From: David Hartley on 5 Jul 2006 20:07 In message <J1yCn4.4qL(a)cwi.nl>, Dik T. Winter <Dik.Winter(a)cwi.nl> writes >In article <1152134107.848676.131670(a)75g2000cwc.googlegroups.com> >mueckenh(a)rz.fh-augsburg.de writes: > > David Hartley schrieb: >... > > > So you acknowledge that your process doesn't give, in the limit, a > > > bijection N -> Q+ ? > > > > Such a bijection does not exist, because there is no smallest positive > > rational. > >There is no need of such for a bijection. Consider the set of positive >numbers P and the set of negative numbers N. Clearly there is a bijection >from P to N: f(x) = -x. But N has no smallest element. A bijection is >not necessarily order preserving. Yes, that was rather sloppy. Throughout the discussion of this process of WM's, is has been implicit that the mappings from N are order-preserving. The essence of his claim is that he has a sequence of w-orderings of the (positive) rationals whose limit is the usual ordering and he assumes that the sequence of associated order-isomorphisms from N must have a limit which is an order-isomorphism from N to the limit-ordering, hence infinity doesn't exist. When he says the bijection doesn't exist, he is presenting the contradiction stage of his argument, not realising that he has never offered a proof that such a bijection does exist. -- David Hartley
From: Herman Jurjus on 6 Jul 2006 05:45 Virgil wrote: > In article <e8g7t4$ebo$1(a)mailhub227.itcs.purdue.edu>, > Dave Seaman <dseaman(a)no.such.host> wrote: > >> On Tue, 04 Jul 2006 21:31:16 -0600, Virgil wrote: >> >>> Also, in ZF, ZFC and NBG, any countable union of countable sets can be >>> proved countable, so "mueckenh"'s attempts to claim otherwise must fail. >> Not in ZF. > > Is it the need for C? Where i come from, Z(F)+countable choice was the standard.

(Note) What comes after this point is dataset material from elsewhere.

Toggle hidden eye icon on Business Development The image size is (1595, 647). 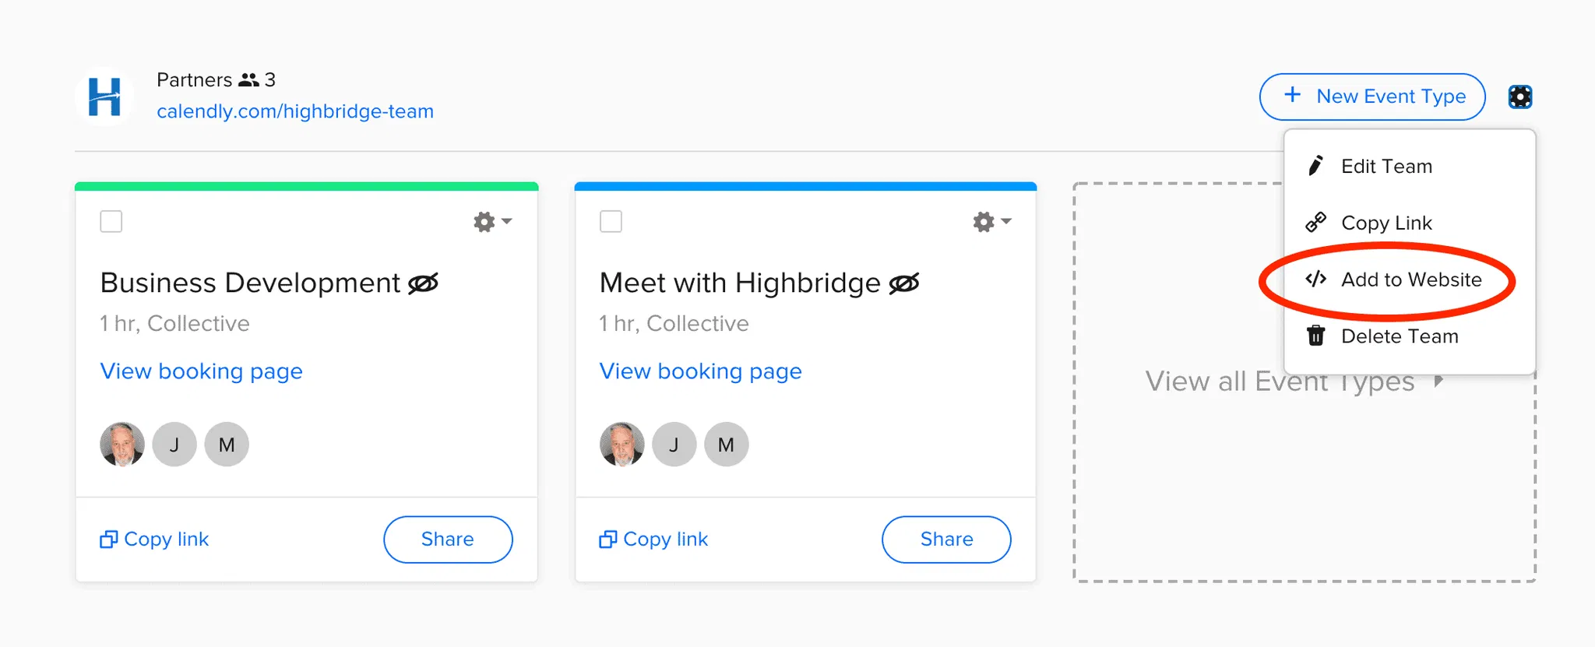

So if you used countable choice to prove something, that was accepted as 'not applying AC'. I've always liked this practice, and wondered (still wonder) why the rest of the world doesn't adopt it as well. Countable choice is not implied by ZF, but of course it's much(?) weaker than full AC. -- Cheers, Herman Jurjus
From: mueckenh on 6 Jul 2006 06:10 Virgil schrieb: > > Also, in ZF, ZFC and NBG, any countable union of countable sets can be > proved countable, so "mueckenh"'s attempts to claim otherwise must fail. Feferman and Levy showed that one cannot prove that there is any non-denumerable set of real numbers which can be well ordered. Moreover, they also showed that the statement that the set of all real numbers is the union of a denumerable set of denumerable sets cannot be refuted. Regards, WM
From: mueckenh on 6 Jul 2006 06:27
Dik T. Winter schrieb: > In article <1152099458.014628.279080(a)m79g2000cwm.googlegroups.com> mueckenh(a)rz.fh-augsburg.de writes: > > > > Dik T. Winter schrieb: > > > > > In article <$UHhNrCdjAqEFwc5(a)212648.invalid> David Hartley <me9(a)privacy.net> writes: > > > ... > > > > Indeed, I agree that it is possible to apply a sequence of > > > > transpositions and change a well-ordering of the rationals to the usual > > > > ordering. (I posted my own example last night.) However, I take this to > > > > imply simply that such transformations do not preserve well-ordering, > > > > not that there is a contradiction in standard set theory. > > > > > > Indeed. The simplest example (using indices rather than numbers) is the > > > sequence of transpositions on the natural numbers in there standard order > > > is the sequence > > > for n -> oo (0, 1)(1, 2)(2, 3)(3, 4)...(n, n+1) > > > Applying this will lead (when we properly define what "-> oo" means) to > > > > It means that all natural numbers, which according to set theory do > > exist, are included as indices. Not more and not less. In particular > > there is no number oo. > > Righ, pretty acute. > > > > the ordered set: > > > (1, 2, ..., 0) > > > applying it again will lead to > > > (2, 3, ..., 1, 0) > > > and applying it again and again will lead to > > > (..., 3, 2, 1, 0) > > > So the first sequence will lead to a well-ordered set with a different > > > ordinal number (contradicting what Cantor stated according to the quotes > > > supplied). Applying an infinite number of such sequences will destroy > > > well-orderedness. > > > > It will (and can) not destroy the one-to-one correspondence between q's > > and n's. > > No, of course not. The cardinal number of q will not change. What changes > is ordering of q and also ordinal number and possibly well-ordering. The ordering is omega and remains so, as long as the first index is 1 and there is no limes-ordinalnumber omega between two indices. > > > > Note also that I do not see how to apply transpositions using indices > > > when you start with a set that is not well-ordered. You can only do it > > > with a well-ordered set and they operate only on an initial segment of > > > order type w or smaller. > > > > And that is completely sufficient for the set of all positive > > rationals. > > Under what ordering? The ordering is omega and remains so, as long as the first index is 1 and there is no limes-ordinalnumber omega between two indices. Regards, WM |